Clima extremo já muda a logística brasileira e exige novas estratégias

O clima extremo já não pode ser tratado como um desvio ocasional na rotina da cadeia logística brasileira. Eventos como enchentes, estiagens prolongadas, calor intenso e tempestades mais severas estão pressionando rodovias, pátios, centros de distribuição e estoques, com impacto direto no custo e na confiabilidade das operações.

Na prática, a variabilidade climática amplia o risco de atraso nas entregas, encarece seguros e manutenção, afeta o nível de serviço e obriga empresas a reverem rotas, janelas de expedição e políticas de armazenagem. O efeito não se limita ao transporte: a própria estratégia de abastecimento passa a depender de cenários mais flexíveis e de leitura constante dos riscos regionais.

Esse novo ambiente acelera a adoção de ferramentas de monitoramento, análise preditiva e integração de dados entre fornecedores, operadores e embarcadores. Quanto melhor a visibilidade da operação, maior a capacidade de reagir a bloqueios, ruptura de abastecimento e mudanças bruscas nas condições de tráfego e infraestrutura.
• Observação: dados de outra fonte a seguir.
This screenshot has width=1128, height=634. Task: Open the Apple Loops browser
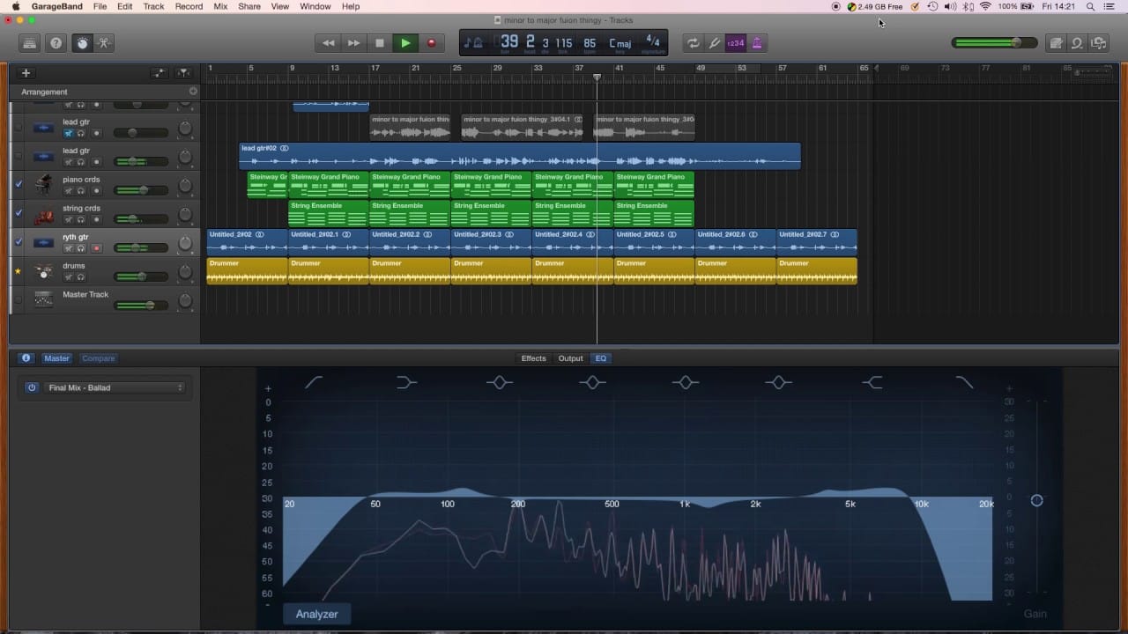click(x=1077, y=43)
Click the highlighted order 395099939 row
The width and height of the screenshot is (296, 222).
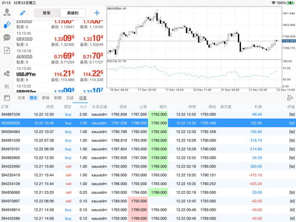(148, 123)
A resiliência também exige atenção à gestão financeira, já que a conta de um evento climático pode aparecer em fretes, perdas de estoque e capital imobilizado.

Para o setor, a mensagem é clara: planejamento logístico hoje precisa incluir clima como variável estrutural, não como exceção. Empresas que combinarem tecnologia, estoques mais inteligentes, diversificação de rotas e governança de risco tendem a atravessar melhor um cenário em que a instabilidade ambiental passou a fazer parte do jogo.